*** Opening DATA RECORDS ***
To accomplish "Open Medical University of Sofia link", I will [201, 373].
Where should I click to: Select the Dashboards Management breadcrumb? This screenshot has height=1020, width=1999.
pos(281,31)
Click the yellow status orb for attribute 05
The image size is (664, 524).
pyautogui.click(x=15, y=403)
*** Closing DATA RECORDS ***
**REQUIREMENT**: Write all the data out again, exactly.

**WRITTEN SOLUTION**:
To accomplish "Open Medical University of Sofia link", I will [201, 373].
Where should I click to: Select the Dashboards Management breadcrumb? This screenshot has height=1020, width=1999.
pos(281,31)
Click the yellow status orb for attribute 05
The image size is (664, 524).
pyautogui.click(x=15, y=403)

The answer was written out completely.